The XML syntax rules are very logical and straightforward. Basically, there is only one strictly mandatory part of the document: the root element. All other parts are user-defined and optional.
In this lesson, we are going to discuss the six most important things to know about the XML syntax, like follows:
- Root Element
- XML Prolog
- Tags and Elements
- Attributes
- Text
- References
The root element
Every XML document must contain only one Root element that is the parent of all other elements in the document, as shown in blue in the code block below.
<root>
<child1>
<subChild1>...</subChild1>
<subChild2>...</subChild2>
</child1>
</root>Only one root element is allowed. All other elements must be inside the root element. Nothing (except the XML declaration) can appear outside it.
Notice that the root element does not necessarily need to be named <root>. It can be any user-defined word and typically gives context to the whole document. It tells what the data represents (like <devices>, <users>, or <fwRules>).
The only rule that applies to the root element is that it must have a matching closing tag. The following example is wrong. It misses the closing tag </devices>.
<devices>
<device1></device1>
<device2></device2>XML Prolog
The XML prolog (also called the XML declaration) is the first line in an XML document. It is an optional line of code that, if it exists, must come first in the document. However, it is a good practice to include it.

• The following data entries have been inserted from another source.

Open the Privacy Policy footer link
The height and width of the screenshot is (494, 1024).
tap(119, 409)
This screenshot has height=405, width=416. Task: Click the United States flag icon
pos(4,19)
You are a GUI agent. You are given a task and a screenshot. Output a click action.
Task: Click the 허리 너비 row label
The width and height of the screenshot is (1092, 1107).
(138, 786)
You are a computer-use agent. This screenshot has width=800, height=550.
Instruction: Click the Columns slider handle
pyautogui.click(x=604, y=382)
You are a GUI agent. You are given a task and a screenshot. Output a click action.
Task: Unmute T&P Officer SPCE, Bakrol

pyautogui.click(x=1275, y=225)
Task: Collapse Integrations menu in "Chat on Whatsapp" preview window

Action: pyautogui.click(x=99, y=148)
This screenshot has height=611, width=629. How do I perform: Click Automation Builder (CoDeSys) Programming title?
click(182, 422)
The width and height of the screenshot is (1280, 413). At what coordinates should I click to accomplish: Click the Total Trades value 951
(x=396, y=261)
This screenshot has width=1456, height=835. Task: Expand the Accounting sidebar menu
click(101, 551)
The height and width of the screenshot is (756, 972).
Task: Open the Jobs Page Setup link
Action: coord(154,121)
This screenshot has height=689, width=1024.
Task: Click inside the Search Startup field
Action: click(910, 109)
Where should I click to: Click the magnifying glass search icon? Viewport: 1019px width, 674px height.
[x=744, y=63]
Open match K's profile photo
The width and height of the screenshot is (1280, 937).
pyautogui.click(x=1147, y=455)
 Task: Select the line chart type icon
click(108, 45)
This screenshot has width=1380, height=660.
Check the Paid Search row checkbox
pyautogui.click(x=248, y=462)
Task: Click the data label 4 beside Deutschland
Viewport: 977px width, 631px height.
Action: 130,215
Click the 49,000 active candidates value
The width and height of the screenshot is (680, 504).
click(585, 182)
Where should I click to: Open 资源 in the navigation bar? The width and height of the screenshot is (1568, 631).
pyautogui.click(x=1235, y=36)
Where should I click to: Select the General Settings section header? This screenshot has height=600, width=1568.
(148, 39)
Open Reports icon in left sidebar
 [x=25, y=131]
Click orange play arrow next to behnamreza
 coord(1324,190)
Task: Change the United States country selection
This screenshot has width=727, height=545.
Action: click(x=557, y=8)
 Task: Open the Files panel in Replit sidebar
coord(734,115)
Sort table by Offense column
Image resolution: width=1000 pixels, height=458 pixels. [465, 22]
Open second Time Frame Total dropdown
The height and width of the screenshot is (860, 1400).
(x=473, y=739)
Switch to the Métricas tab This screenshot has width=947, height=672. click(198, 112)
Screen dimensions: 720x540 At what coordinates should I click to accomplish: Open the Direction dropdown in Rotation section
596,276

<?xml version="1.0" encoding="UTF-8"?>It is pretty much self-explanatory:
- version is the XML version
- encoding specifies the character rules.
In the above example, XML version 1.0 is shown. There is an XML version 1.1 that allows the use of scripts and characters absent from Unicode, but it is rarely used and supported.
Note that the XML prolog does not have a closing tag. This is not an error. It is just not a part of the XML document at all. It is not a tag — it’s a special instruction for XML parsers, not part of the document’s data.
XML Tags and Elements
A tag is a markup construct that begins with < and ends with >. There are three types of tags:
- start-tag: It is placed before the content of an element and is typically called an opening tag. An example would be the opening tag <speed> shown in Figure 1.
- end-tag: It is placed after the content of an element and is typically called a closing tag. An example would be the closing tag </speed> shown in Figure 1.
- An empty-element tag is a single-line component, such as <line-break />, that has a special purpose and does not contain any value.
The following diagram shows that tags and elements are closely related but technically not the same thing. A tag is a markup word. An element is everything between a start and end tag, including the tags and the content inside.
In this example, <speed> and </speed> are tags. The whole thing (<speed>1000</speed>) is an element.
The value between the start and end tags, if any, is the element's content and may contain additional XML markup, including other elements called child elements.
Tags are case-sensitive
XML tags are case sensitive. This is very important.l It is one of the hot questions in the Network Automation tracks. The tag <Speed> is different from the tag <speed>. Opening and Closing tags must be written in the same case.
INCORRECT:
<Speed>1000</speed>
CORRECT:
<speed>1000</speed>Tags must be properly nested
XML tags must be properly nested. XML elements must not overlap - meaning the end tag of an element must have the same name as that of the most recent unmatched start tag.
INCORRECT:
<speed>
<duplex> full
</speed>
</duplex>
CORRECT:
<speed>1000</speed>
<duplex>full</duplex>XML Attributes
XML elements can have attributes, just like HTML. Attributes give extra information about an element. They are written inside the start tag, and the attribute values must always be in quotes. For example:
<device hostname="SW1" ip="10.1.1.1"> ... </device>
Attributes are optional — you can use them if needed. They are designed to hold metadata (extra info), not primary data.
You may be wondering - when to use attributes? There is no universal rule - it is a design choice. Consider the following two examples that represent the same information but are formatted differently - with and without attributes.
EXAMPLE 1 - Using Attributes
<interface name="GigabitEthernet0/0/0">
<address>10.1.1.1</address>
<mask>255.255.255.0</mask>
</interface>
EXAMPLE 2 - Using Elements
<interface>
<name>GigabitEthernet0/0/0</name>
<address>10.1.1.1</address>
<mask>255.255.255.0</mask>
</interface>Both examples above provide the same information. There are no specific rules for when to use attributes or when to use elements in XML.
XML Text
In XML documents, all whitespace characters are ignored but are preserved. XML does not truncate whitespace like HTML. Some characters like (< > ' " & ) are reserved by the XML syntax itself. All XML files must be saved as Unicode UTF-8.
XML References
By now, you must have noticed that some characters with XML are reserved for the data format itself and cannot be used by the user. For example:
<!--- characters reserved for use of the language itself --->
>, <, &, ', and "XML references are special codes used to represent characters that have a special meaning or cannot be typed directly.
References allow you to include additional markup in an XML document. They always start with the reserved symbol "&" and end with a symbol ";". There are two types of references:
- Character Reference - for example, A refers to alphabet "A".
- Entity Reference - for example > refers to '>'.